Some things like queues, can be implemented very efficiently in thread safe way without locks at all that may give significant perfomance boost in certain applications.
There may occasionally be good reasons for implementing your own locks that don't use the Windows OS synchronization objects. But doing so is a "sharp stick." It's easy to poke yourself in the foot.
Here's an example: If you know that you are running the same number of threads as there are hardware contexts, and if the latency of waking up one of those threads which is waiting for a lock is very important to you, you might choose a spin lock implemented completely in user space. If the waiting thread is the only thread spinning on the lock, the latency of transferring the lock from the thread that owns it to the waiting thread is just the latency of moving the cache line to the owner thread and back to the waiting thread -- orders of magnitude faster than the latency of signaling a thread with an OS lock under the same circumstances.
But the scenarios where you want to do this is pretty narrow. As soon as you start having more software threads than hardware threads, you'll likely regret it. In that scenario, you could spend entire OS scheduling quanta doing nothing but spinning on your spin lock. And, if you care about power, spinlocks are bad because they prevent the processor from going into a low-power state.

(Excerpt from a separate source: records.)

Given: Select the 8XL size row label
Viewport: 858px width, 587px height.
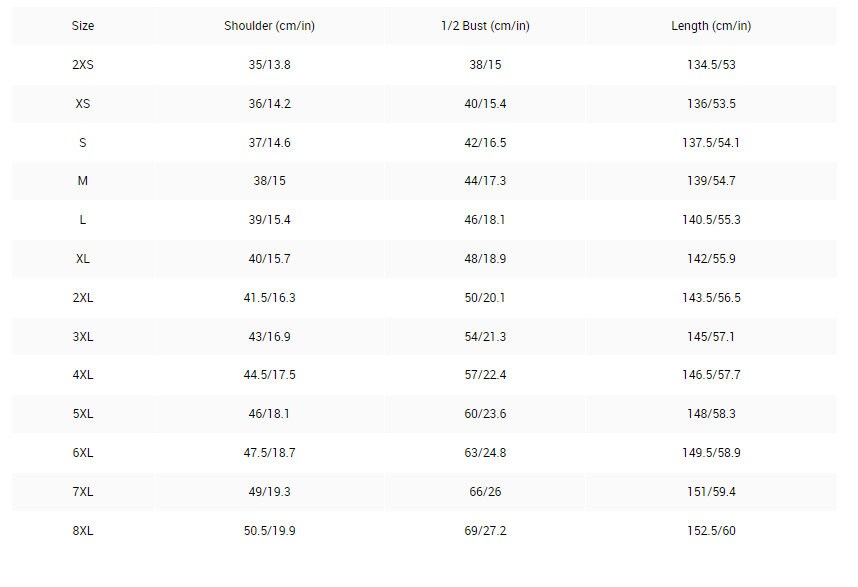Looking at the screenshot, I should pyautogui.click(x=83, y=531).
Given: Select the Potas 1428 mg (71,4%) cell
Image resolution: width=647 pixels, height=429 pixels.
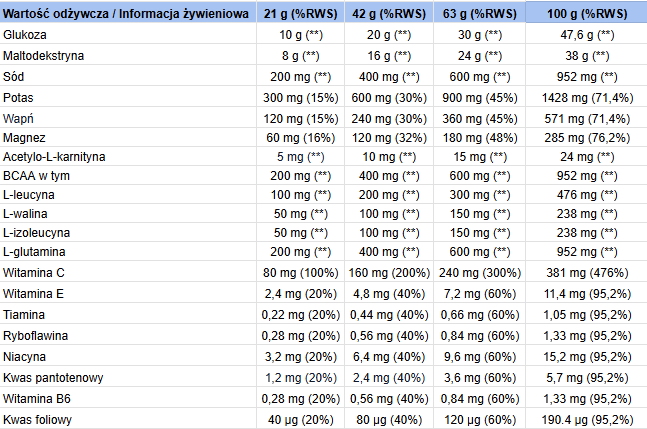Looking at the screenshot, I should click(x=586, y=97).
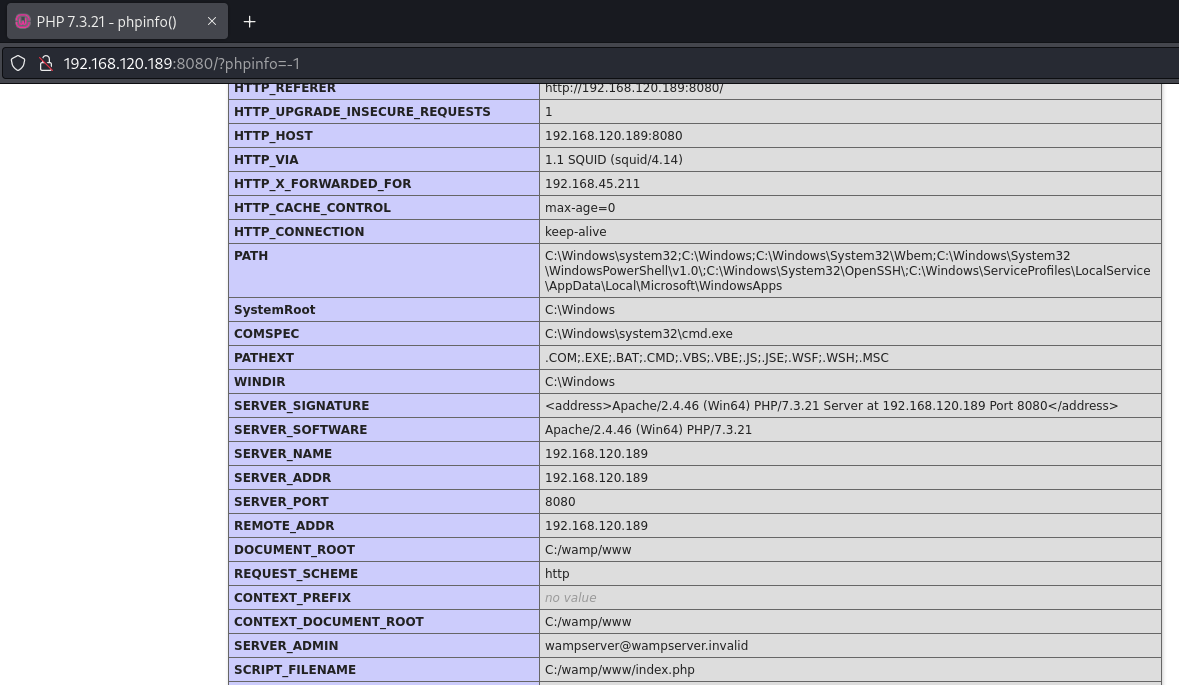Click the SERVER_PORT 8080 value
The image size is (1179, 685).
[x=560, y=502]
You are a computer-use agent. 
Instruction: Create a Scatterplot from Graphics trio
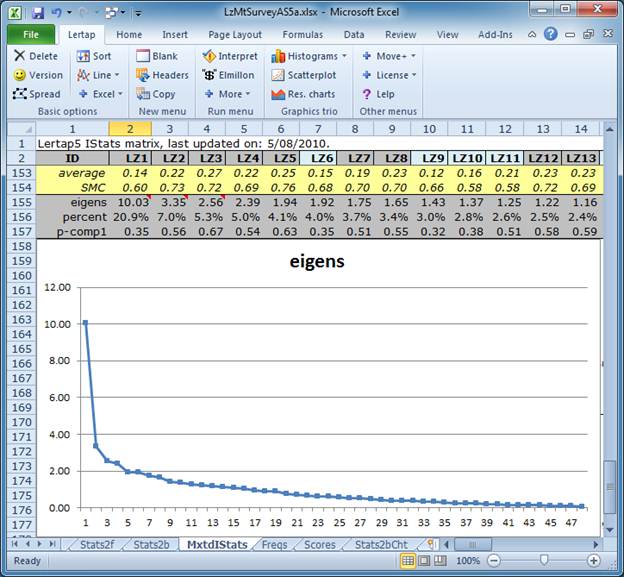[x=279, y=75]
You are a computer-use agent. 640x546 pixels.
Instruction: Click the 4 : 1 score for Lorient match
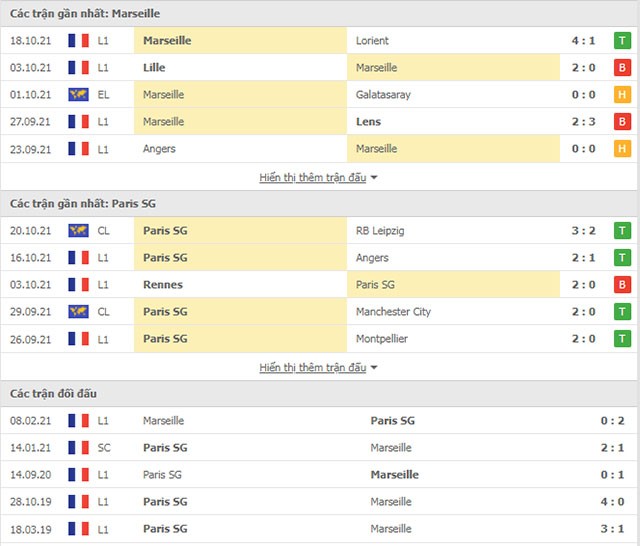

I'm not sure I buy the portability argument. Portable libraries often have an OS portability layer that abstracts the different OS APIs for synchronization. If you're dealing with locks, a pthread_mutex can be made semantically the same as a Windows Mutex or Critical Section under an abstraction layer. There's some exceptions here, but for most people this is true. If you're dealing with Windows Events or POSIX condition variables, well, those are tougher to abstract. (Vista did introduce POSIX-style condition variables, but not many Windows software developers are in a position to require Vista...)
Writing locking code for a library is useful if that library is meant to be cross platform. Users of the library can use the library's locking functionality and not have to care about the underlying platform implementation. Assuming the library has versions for all the platforms being targetted it's one less bit of code that has to be ported.